George Pickering left school when he was 11 and worked as an errand boy. In 1881 the Pickering family were living in Cross Street, Seaham Harbour, and George, aged 15, was a labourer. When he was old enough his grandfather got him a job with the Londonderry Railway. He was a platelayer when he married Ellen Clark at St John’s Church, Seaham Harbour on February 17 1887.

They settled in Seaham Harbour and had two children, Ellen in 1888 and Amelia in 1890. George became a foreman on the railway and then an engine driver. He was a member of the volunteers and attended the Londonderry railway ambulance class. He was a teetotaller and staunch Methodist. The family attended the Primitive Methodist Chapel, where he became Sunday School Superintendent. In 1891 his grandfather George Davison, railway inspector at the Londonderry Railway, died. He left his house at 2 Marlborough Street to his six children, which included George’s mother, Jane Ann. To his grandson, George Pickering, he left his watch and guard.

In 1895, tragedy again touched Ellen’s life when her daughter Amelia died at the age of 5 from an infectious disease.
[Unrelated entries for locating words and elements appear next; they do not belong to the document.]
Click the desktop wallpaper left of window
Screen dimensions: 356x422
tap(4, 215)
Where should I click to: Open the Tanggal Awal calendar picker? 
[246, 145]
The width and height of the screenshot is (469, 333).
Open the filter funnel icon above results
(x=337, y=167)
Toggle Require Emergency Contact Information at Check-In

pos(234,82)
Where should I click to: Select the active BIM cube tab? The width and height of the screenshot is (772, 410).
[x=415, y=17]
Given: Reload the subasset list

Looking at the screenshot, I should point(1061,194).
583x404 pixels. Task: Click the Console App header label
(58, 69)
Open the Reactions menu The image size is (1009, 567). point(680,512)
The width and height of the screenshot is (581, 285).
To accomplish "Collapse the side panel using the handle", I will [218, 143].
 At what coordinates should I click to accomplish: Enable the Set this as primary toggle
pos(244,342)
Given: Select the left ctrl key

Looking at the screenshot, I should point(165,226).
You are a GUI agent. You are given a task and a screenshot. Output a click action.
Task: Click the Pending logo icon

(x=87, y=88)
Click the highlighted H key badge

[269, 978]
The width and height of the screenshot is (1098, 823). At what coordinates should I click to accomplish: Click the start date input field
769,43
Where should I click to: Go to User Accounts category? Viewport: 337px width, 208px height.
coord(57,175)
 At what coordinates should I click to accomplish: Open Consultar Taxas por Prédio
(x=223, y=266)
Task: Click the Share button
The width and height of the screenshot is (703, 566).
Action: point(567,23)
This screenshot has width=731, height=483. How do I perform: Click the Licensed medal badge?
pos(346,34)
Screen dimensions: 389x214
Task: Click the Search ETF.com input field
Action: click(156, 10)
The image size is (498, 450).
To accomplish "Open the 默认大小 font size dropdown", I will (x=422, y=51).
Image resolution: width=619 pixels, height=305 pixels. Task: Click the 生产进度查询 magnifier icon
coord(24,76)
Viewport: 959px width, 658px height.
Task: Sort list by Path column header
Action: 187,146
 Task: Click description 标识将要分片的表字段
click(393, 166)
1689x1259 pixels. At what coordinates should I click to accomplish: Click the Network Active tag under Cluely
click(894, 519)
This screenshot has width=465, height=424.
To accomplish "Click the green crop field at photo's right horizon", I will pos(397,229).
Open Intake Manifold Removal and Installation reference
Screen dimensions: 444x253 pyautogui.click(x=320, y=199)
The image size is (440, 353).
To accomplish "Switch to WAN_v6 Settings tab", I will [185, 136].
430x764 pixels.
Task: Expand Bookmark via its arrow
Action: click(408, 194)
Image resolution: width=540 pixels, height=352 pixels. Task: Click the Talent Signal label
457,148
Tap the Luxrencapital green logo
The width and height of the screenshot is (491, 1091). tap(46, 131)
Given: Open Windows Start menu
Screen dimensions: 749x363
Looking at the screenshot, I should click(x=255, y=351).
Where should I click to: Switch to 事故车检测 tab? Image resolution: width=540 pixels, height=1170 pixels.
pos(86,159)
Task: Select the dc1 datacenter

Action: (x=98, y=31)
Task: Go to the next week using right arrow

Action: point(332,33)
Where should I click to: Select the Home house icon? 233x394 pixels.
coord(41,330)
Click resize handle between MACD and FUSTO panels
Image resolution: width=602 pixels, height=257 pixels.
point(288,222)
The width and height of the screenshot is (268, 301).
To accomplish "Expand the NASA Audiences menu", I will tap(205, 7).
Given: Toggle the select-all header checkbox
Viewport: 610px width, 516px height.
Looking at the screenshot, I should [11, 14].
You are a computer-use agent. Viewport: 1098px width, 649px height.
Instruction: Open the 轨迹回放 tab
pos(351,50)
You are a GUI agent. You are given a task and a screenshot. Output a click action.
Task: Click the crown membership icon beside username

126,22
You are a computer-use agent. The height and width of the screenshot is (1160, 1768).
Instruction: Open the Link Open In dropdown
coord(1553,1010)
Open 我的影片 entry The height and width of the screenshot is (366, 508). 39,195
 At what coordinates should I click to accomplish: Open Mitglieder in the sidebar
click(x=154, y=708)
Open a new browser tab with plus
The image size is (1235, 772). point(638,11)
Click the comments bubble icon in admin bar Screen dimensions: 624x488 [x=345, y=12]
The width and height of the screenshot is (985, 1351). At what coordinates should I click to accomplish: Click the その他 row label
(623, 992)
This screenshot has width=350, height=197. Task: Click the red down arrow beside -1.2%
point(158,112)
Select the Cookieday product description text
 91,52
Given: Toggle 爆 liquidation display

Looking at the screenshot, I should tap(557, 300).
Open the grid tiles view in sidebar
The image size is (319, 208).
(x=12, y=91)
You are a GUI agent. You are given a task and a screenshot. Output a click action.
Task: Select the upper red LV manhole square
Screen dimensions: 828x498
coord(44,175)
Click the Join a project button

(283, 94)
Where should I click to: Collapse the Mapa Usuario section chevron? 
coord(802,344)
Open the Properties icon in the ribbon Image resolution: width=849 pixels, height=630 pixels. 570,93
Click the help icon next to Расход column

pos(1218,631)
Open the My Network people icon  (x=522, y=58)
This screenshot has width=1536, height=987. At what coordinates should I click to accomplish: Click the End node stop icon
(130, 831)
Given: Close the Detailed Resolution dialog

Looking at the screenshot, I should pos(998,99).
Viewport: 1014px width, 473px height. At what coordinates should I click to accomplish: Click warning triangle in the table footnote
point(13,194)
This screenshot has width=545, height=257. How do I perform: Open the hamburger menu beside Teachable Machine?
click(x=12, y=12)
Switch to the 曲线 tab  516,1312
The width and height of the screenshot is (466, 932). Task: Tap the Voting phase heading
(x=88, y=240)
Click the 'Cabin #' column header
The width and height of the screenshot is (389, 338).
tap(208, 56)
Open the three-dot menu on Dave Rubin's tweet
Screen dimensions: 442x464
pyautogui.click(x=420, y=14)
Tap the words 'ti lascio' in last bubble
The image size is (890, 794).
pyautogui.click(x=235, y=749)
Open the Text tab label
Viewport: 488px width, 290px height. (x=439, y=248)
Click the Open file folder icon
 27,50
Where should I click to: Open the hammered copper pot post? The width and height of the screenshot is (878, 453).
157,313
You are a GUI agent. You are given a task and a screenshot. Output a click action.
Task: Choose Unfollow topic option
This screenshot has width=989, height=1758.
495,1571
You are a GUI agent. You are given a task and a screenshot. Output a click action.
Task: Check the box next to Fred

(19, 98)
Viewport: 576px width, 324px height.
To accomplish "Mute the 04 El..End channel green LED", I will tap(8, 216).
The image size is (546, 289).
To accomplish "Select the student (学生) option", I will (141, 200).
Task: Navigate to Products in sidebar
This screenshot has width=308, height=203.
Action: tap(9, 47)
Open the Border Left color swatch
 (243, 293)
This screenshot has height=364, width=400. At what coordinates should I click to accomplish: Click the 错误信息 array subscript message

I was told she caught it from “the smell in the sink in the yard”. Ellen’s mother died in October 1896 from “dropsy” after several years of illness.

George and Ellen had three more children, Edith in 1897, Florence in 1899 and Alice in 1902. In October 1900 Ellen’s sister Mary Jane Teasdale died at the age of 26.

All Ellen’s previous misfortune was eclipsed by the scandal which befell the family in 1909. Their eldest daughter, Nell, worked for Charles Waights in his haberdashery shop in Church Street. In 1909 she gave birth to his child at her parents home. The baby was called Ellen and registered as “father unknown”. In 1910 Nell was again pregnant and she left for Australia with Charles Waights leaving his wife and 2 children in Seaham. The scandal in a small town can be imagined, especially as George was such a respectable man and a pillar of the chapel. They moved from Seaham Harbour up the road to Seaton to try to get away from the gossip and in 1913 they left the area altogether. The Londonderry Railway had been taken over by the North Eastern Railway in 1900 and George transferred to the Durham depot as an engine driver. The family lived in Atherton Street, another railway community close to the station.

During the 1914-18 War [First World War], Nell returned from Australia with her 3 children and lived with her parents. Presumably Charles’ army allowance went to his wife at Seaham. She refused to divorce him and Nell and Charles were not married until after her death in 1937. They never told their children they had not been married and the story only came to light when young Nell applied for her birth certificate in the 1960s after they had both died.

Edith Pickering emigrated to Australia with her husband in 1923. Florence and Alice married [the latter married Fairfax Bullock, Audrey’s father] in Durham and lived there for the rest of their lives. Ellen died at Finney Terrace in 1942, and George died at Florence’s house at Lowes Barn in 1952.